Archaea are genetically distinct from bacteria and eukaryotes, with up to 15% of the proteins encoded by any one archaeal genome being unique to the domain, although most of these unique genes have no known function. Of the remainder of the unique proteins that have an identified function, most belong to the Euryarchaea and are involved in methanogenesis. The proteins that archaea, bacteria, and eukaryotes share form a common core of cell function, relating mostly to transcription, translation, and nucleotide metabolism. Other characteristic archaean features are the organization of genes of related function—such as enzymes that catalyze steps in the same metabolic pathway into novel operons, and large differences in tRNA genes and their aminoacyl tRNA synthetases.

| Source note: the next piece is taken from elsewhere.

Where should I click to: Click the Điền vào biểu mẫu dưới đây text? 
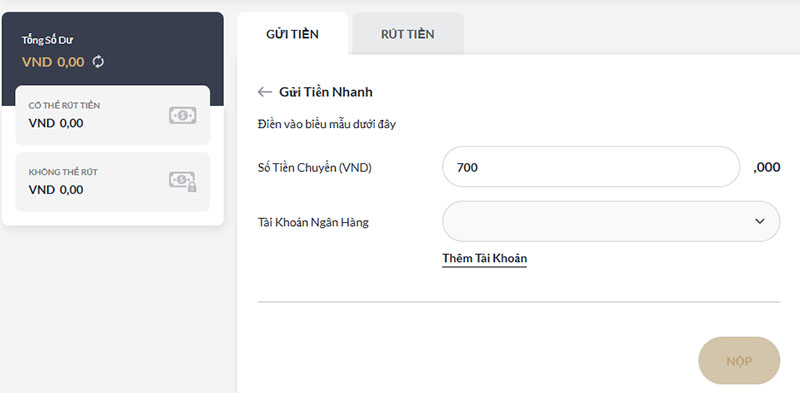click(x=327, y=124)
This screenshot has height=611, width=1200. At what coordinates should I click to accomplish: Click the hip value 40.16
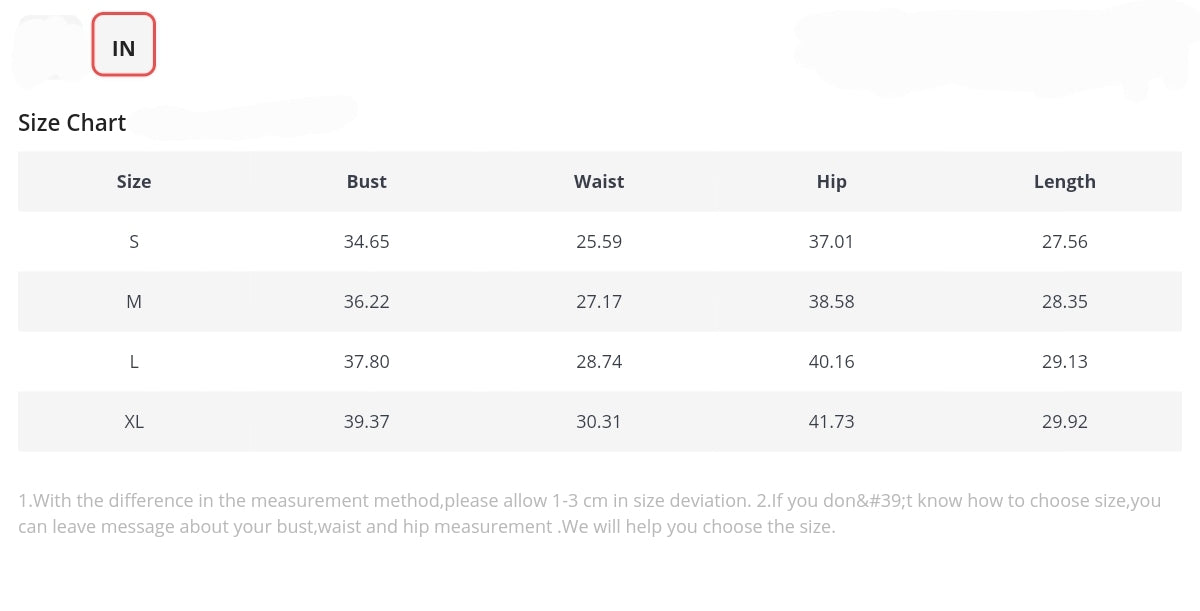pyautogui.click(x=831, y=362)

Transcription and translation in archaea resemble these processes in eukaryotes more than in bacteria, with the archaean RNA polymerase and ribosomes being very close to their equivalents in eukaryotes. Although archaea only have one type of RNA polymerase, its structure and function in transcription seems to be close to that of the eukaryotic RNA polymerase II, with similar protein assemblies (the general transcription factors) directing the binding of the RNA polymerase to a gene’s promoter. However, other archaean transcription factors are closer to those found in bacteria. Post-transcriptional modification is simpler than in eukaryotes, since most archaean genes lack introns, although there are many introns in their transfer RNA and ribosomal RNA genes, and introns may occur in a few protein-encoding genes.